Stored items:
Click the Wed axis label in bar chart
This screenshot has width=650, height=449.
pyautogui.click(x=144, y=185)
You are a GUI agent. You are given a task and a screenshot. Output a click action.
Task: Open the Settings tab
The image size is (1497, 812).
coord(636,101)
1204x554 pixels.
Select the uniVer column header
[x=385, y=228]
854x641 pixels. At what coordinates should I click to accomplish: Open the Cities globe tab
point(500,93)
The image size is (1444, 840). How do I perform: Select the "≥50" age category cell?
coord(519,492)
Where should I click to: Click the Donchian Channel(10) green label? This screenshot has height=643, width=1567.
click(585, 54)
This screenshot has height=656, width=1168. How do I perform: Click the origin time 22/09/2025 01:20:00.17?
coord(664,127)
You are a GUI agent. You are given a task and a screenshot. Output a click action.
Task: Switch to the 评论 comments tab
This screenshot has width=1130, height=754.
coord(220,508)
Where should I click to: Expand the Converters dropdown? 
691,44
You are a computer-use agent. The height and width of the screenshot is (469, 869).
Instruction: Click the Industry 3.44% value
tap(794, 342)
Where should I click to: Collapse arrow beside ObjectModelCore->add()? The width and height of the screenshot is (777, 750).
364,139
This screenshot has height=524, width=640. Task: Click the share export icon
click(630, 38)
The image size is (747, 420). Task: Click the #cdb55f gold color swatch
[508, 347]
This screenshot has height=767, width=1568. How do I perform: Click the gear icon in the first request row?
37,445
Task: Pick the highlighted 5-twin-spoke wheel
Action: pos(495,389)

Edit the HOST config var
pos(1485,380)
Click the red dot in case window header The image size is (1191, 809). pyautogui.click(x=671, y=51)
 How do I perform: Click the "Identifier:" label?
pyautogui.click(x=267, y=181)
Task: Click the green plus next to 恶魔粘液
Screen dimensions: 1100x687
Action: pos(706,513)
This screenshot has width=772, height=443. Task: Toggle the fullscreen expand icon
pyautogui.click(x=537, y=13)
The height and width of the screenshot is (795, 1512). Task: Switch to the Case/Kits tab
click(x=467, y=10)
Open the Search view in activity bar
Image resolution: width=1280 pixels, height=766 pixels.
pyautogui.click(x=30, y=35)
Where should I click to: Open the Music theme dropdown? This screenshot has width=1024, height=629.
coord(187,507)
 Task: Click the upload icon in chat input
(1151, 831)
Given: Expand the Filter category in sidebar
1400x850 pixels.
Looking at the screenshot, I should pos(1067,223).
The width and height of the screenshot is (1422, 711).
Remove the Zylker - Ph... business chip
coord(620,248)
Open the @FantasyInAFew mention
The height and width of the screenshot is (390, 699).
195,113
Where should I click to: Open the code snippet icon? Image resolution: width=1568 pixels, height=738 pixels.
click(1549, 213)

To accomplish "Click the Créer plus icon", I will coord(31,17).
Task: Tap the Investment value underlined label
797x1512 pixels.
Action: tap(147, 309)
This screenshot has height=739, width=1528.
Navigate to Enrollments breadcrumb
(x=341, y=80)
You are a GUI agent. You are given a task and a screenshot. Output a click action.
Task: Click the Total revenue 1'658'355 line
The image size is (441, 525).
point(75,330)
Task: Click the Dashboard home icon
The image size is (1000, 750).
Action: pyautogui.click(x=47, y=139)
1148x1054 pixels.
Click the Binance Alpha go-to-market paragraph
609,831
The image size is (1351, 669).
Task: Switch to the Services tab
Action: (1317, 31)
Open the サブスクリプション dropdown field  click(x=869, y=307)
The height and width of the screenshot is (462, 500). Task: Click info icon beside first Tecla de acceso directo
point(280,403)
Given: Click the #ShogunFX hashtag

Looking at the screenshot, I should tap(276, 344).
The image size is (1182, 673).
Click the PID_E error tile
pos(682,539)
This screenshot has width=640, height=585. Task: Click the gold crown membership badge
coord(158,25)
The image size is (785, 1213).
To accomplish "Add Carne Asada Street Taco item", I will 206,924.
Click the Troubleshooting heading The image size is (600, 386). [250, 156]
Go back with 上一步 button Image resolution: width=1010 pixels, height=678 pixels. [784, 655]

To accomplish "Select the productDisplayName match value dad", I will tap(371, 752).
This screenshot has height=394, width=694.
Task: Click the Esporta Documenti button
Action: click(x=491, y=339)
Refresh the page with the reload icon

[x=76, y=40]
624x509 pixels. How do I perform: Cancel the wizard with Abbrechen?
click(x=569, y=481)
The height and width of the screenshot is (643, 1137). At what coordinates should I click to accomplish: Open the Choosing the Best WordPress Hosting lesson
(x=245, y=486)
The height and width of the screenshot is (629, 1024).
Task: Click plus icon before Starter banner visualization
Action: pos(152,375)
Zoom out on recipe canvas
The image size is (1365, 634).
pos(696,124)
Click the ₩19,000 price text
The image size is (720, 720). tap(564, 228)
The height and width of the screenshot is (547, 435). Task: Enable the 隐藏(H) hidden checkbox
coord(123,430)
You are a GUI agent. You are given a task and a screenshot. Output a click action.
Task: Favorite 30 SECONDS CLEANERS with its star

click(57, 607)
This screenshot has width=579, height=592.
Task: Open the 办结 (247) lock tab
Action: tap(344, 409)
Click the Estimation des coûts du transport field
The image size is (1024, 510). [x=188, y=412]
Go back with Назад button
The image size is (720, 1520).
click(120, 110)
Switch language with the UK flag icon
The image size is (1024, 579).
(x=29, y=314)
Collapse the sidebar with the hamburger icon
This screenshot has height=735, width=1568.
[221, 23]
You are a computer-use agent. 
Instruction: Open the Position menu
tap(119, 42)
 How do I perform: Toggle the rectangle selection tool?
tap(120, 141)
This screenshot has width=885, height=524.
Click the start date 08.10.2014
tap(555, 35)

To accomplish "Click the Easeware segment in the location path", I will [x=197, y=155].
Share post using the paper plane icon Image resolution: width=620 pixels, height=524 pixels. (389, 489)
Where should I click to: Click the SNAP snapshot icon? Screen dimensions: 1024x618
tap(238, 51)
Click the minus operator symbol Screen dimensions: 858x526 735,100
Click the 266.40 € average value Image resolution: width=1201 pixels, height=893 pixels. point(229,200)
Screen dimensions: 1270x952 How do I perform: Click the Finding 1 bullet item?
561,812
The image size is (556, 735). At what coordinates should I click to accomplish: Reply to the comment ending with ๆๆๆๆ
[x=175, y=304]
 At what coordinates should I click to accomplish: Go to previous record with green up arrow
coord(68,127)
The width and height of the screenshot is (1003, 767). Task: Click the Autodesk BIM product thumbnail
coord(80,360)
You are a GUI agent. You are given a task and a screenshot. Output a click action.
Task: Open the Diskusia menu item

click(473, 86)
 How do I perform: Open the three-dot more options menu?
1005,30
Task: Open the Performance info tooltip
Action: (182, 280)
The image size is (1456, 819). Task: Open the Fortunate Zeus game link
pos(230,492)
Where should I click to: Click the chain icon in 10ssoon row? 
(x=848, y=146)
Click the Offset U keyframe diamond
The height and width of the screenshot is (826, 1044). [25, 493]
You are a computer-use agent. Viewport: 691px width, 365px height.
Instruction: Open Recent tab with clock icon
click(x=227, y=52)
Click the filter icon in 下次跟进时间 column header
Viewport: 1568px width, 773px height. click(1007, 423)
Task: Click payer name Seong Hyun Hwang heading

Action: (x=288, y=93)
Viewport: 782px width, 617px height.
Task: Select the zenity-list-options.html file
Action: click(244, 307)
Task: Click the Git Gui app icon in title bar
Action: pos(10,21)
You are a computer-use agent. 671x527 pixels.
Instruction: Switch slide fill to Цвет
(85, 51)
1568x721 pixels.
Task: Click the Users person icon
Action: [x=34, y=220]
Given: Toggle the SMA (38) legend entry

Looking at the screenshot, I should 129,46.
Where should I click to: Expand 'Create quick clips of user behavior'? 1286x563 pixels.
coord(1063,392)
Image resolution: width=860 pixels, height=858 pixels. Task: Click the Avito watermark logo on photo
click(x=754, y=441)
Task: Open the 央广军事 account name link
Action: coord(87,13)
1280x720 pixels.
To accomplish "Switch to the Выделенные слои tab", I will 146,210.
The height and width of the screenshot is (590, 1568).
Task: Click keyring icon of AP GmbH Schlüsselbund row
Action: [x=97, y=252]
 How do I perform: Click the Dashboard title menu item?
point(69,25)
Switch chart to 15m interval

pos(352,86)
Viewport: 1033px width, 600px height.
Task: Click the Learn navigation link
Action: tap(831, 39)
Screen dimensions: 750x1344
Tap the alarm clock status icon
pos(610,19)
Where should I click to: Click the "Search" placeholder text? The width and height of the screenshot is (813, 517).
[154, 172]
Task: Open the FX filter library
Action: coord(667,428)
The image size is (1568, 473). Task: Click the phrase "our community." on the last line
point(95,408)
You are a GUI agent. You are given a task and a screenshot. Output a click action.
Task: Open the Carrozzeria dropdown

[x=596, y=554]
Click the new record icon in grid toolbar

TASK REQUIREMENTS: Go through the records and pull out each line that includes the word "computer".

OUTPUT:
You are a computer-use agent. The height and width of the screenshot is (469, 869).
You are a computer-use agent. 
You are a computer-use agent. Viewport: 691px width, 365px height.
You are a computer-use agent. 671x527 pixels.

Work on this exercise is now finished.